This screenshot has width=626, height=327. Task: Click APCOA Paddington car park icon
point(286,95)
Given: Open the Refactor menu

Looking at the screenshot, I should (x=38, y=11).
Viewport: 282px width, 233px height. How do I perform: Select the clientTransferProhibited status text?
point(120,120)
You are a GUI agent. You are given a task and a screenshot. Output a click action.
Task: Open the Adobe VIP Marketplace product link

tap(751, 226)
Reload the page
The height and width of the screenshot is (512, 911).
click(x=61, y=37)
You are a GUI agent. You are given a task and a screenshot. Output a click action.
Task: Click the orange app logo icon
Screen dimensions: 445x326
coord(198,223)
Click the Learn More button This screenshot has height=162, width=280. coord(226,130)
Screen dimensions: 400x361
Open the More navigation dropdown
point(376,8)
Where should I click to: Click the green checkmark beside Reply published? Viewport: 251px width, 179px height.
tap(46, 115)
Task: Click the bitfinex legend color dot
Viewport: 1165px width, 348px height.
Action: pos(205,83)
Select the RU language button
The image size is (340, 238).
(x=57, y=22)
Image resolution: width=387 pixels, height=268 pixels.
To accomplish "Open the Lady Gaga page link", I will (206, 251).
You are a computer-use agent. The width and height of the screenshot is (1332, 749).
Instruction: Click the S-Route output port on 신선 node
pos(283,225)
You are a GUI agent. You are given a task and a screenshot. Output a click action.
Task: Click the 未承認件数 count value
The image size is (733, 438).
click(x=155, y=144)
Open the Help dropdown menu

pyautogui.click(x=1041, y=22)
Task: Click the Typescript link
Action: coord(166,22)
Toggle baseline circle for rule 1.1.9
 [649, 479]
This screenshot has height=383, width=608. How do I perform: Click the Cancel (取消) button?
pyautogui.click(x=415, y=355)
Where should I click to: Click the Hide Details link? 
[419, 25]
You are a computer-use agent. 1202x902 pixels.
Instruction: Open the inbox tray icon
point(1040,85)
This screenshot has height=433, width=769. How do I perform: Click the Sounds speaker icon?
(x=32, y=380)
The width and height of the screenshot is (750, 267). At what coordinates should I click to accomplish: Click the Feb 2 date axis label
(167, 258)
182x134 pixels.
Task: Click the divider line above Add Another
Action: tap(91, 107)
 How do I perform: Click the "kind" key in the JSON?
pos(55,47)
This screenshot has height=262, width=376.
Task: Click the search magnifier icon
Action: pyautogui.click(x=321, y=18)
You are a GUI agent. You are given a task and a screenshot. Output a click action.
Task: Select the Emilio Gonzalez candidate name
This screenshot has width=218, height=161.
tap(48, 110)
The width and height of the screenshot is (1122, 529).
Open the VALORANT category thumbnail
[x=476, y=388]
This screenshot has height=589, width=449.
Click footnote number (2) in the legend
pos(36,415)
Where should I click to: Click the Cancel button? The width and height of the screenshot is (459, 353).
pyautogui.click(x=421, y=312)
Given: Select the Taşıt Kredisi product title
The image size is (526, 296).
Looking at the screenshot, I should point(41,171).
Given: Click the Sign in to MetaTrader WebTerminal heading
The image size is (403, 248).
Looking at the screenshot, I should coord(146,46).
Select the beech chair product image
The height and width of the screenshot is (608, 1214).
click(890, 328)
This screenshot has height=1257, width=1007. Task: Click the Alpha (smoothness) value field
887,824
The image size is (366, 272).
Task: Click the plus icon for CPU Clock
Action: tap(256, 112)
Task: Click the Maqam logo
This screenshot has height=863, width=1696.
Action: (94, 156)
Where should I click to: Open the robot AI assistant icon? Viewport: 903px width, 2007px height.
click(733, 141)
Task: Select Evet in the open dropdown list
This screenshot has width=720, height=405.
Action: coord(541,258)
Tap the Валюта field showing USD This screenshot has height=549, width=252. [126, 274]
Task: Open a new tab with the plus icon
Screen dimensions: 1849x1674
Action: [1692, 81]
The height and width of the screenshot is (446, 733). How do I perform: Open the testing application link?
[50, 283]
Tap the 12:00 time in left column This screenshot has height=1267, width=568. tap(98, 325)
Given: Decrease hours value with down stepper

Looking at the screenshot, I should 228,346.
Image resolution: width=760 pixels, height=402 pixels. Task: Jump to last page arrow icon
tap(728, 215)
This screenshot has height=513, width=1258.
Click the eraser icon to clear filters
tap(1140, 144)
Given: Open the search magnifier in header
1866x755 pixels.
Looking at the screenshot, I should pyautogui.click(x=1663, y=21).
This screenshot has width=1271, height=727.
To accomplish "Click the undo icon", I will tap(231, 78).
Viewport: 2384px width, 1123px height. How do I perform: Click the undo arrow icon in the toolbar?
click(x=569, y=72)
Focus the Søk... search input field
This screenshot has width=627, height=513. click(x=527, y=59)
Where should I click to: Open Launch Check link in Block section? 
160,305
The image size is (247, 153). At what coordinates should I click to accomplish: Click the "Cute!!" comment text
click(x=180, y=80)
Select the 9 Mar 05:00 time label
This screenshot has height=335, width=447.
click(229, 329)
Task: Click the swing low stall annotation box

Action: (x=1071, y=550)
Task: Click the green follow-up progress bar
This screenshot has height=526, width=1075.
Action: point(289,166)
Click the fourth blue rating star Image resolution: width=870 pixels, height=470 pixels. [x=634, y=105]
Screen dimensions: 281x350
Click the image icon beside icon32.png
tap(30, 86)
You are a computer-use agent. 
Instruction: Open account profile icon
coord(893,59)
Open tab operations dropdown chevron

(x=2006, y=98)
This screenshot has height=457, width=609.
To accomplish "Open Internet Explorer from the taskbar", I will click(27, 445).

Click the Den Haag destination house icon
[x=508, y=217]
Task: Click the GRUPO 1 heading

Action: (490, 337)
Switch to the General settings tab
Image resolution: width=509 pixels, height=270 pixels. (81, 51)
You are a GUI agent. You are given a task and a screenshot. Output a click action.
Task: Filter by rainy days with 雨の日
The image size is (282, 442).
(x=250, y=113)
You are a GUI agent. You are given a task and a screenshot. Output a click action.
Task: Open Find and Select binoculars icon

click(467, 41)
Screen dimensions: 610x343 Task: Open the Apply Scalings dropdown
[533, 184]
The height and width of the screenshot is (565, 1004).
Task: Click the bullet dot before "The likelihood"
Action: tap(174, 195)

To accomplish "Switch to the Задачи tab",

EXERCISE AIM:
Retype all of the records above, line for line, with no changes.

RESULT FOR THIS EXERCISE:
This screenshot has width=626, height=327. Task: Click APCOA Paddington car park icon
point(286,95)
Given: Open the Refactor menu

Looking at the screenshot, I should (x=38, y=11).
Viewport: 282px width, 233px height. How do I perform: Select the clientTransferProhibited status text?
point(120,120)
You are a GUI agent. You are given a task and a screenshot. Output a click action.
Task: Open the Adobe VIP Marketplace product link

tap(751, 226)
Reload the page
The height and width of the screenshot is (512, 911).
click(x=61, y=37)
You are a GUI agent. You are given a task and a screenshot. Output a click action.
Task: Click the orange app logo icon
Screen dimensions: 445x326
coord(198,223)
Click the Learn More button This screenshot has height=162, width=280. coord(226,130)
Screen dimensions: 400x361
Open the More navigation dropdown
point(376,8)
Where should I click to: Click the green checkmark beside Reply published? Viewport: 251px width, 179px height.
tap(46, 115)
Task: Click the bitfinex legend color dot
Viewport: 1165px width, 348px height.
Action: pos(205,83)
Select the RU language button
The image size is (340, 238).
(x=57, y=22)
Image resolution: width=387 pixels, height=268 pixels.
To accomplish "Open the Lady Gaga page link", I will (206, 251).
You are a computer-use agent. The width and height of the screenshot is (1332, 749).
Instruction: Click the S-Route output port on 신선 node
pos(283,225)
You are a GUI agent. You are given a task and a screenshot. Output a click action.
Task: Click the 未承認件数 count value
The image size is (733, 438).
click(x=155, y=144)
Open the Help dropdown menu

pyautogui.click(x=1041, y=22)
Task: Click the Typescript link
Action: coord(166,22)
Toggle baseline circle for rule 1.1.9
 [649, 479]
This screenshot has height=383, width=608. How do I perform: Click the Cancel (取消) button?
pyautogui.click(x=415, y=355)
Where should I click to: Click the Hide Details link? 
[419, 25]
You are a computer-use agent. 1202x902 pixels.
Instruction: Open the inbox tray icon
point(1040,85)
This screenshot has height=433, width=769. How do I perform: Click the Sounds speaker icon?
(x=32, y=380)
The width and height of the screenshot is (750, 267). At what coordinates should I click to accomplish: Click the Feb 2 date axis label
(167, 258)
182x134 pixels.
Task: Click the divider line above Add Another
Action: tap(91, 107)
 How do I perform: Click the "kind" key in the JSON?
pos(55,47)
This screenshot has height=262, width=376.
Task: Click the search magnifier icon
Action: pyautogui.click(x=321, y=18)
You are a GUI agent. You are given a task and a screenshot. Output a click action.
Task: Select the Emilio Gonzalez candidate name
This screenshot has width=218, height=161.
tap(48, 110)
The width and height of the screenshot is (1122, 529).
Open the VALORANT category thumbnail
[x=476, y=388]
This screenshot has height=589, width=449.
Click footnote number (2) in the legend
pos(36,415)
Where should I click to: Click the Cancel button? The width and height of the screenshot is (459, 353).
pyautogui.click(x=421, y=312)
Given: Select the Taşıt Kredisi product title
The image size is (526, 296).
Looking at the screenshot, I should point(41,171).
Given: Click the Sign in to MetaTrader WebTerminal heading
The image size is (403, 248).
Looking at the screenshot, I should coord(146,46).
Select the beech chair product image
The height and width of the screenshot is (608, 1214).
click(890, 328)
This screenshot has height=1257, width=1007. Task: Click the Alpha (smoothness) value field
887,824
The image size is (366, 272).
Task: Click the plus icon for CPU Clock
Action: tap(256, 112)
Task: Click the Maqam logo
This screenshot has height=863, width=1696.
Action: (94, 156)
Where should I click to: Open the robot AI assistant icon? Viewport: 903px width, 2007px height.
click(733, 141)
Task: Select Evet in the open dropdown list
This screenshot has width=720, height=405.
Action: coord(541,258)
Tap the Валюта field showing USD This screenshot has height=549, width=252. [126, 274]
Task: Open a new tab with the plus icon
Screen dimensions: 1849x1674
Action: [1692, 81]
The height and width of the screenshot is (446, 733). How do I perform: Open the testing application link?
[50, 283]
Tap the 12:00 time in left column This screenshot has height=1267, width=568. tap(98, 325)
Given: Decrease hours value with down stepper

Looking at the screenshot, I should 228,346.
Image resolution: width=760 pixels, height=402 pixels. Task: Jump to last page arrow icon
tap(728, 215)
This screenshot has height=513, width=1258.
Click the eraser icon to clear filters
tap(1140, 144)
Given: Open the search magnifier in header
1866x755 pixels.
Looking at the screenshot, I should pyautogui.click(x=1663, y=21).
This screenshot has width=1271, height=727.
To accomplish "Click the undo icon", I will tap(231, 78).
Viewport: 2384px width, 1123px height. How do I perform: Click the undo arrow icon in the toolbar?
click(x=569, y=72)
Focus the Søk... search input field
This screenshot has width=627, height=513. click(x=527, y=59)
Where should I click to: Open Launch Check link in Block section? 
160,305
The image size is (247, 153). At what coordinates should I click to accomplish: Click the "Cute!!" comment text
click(x=180, y=80)
Select the 9 Mar 05:00 time label
This screenshot has height=335, width=447.
click(229, 329)
Task: Click the swing low stall annotation box

Action: (x=1071, y=550)
Task: Click the green follow-up progress bar
This screenshot has height=526, width=1075.
Action: point(289,166)
Click the fourth blue rating star Image resolution: width=870 pixels, height=470 pixels. [x=634, y=105]
Screen dimensions: 281x350
Click the image icon beside icon32.png
tap(30, 86)
You are a computer-use agent. 
Instruction: Open account profile icon
coord(893,59)
Open tab operations dropdown chevron

(x=2006, y=98)
This screenshot has height=457, width=609.
To accomplish "Open Internet Explorer from the taskbar", I will click(27, 445).

Click the Den Haag destination house icon
[x=508, y=217]
Task: Click the GRUPO 1 heading

Action: (490, 337)
Switch to the General settings tab
Image resolution: width=509 pixels, height=270 pixels. (81, 51)
You are a GUI agent. You are given a task and a screenshot. Output a click action.
Task: Filter by rainy days with 雨の日
The image size is (282, 442).
(x=250, y=113)
You are a GUI agent. You are given a task and a screenshot. Output a click action.
Task: Open Find and Select binoculars icon

click(467, 41)
Screen dimensions: 610x343 Task: Open the Apply Scalings dropdown
[533, 184]
The height and width of the screenshot is (565, 1004).
Task: Click the bullet dot before "The likelihood"
Action: tap(174, 195)

To accomplish "Switch to the Задачи tab",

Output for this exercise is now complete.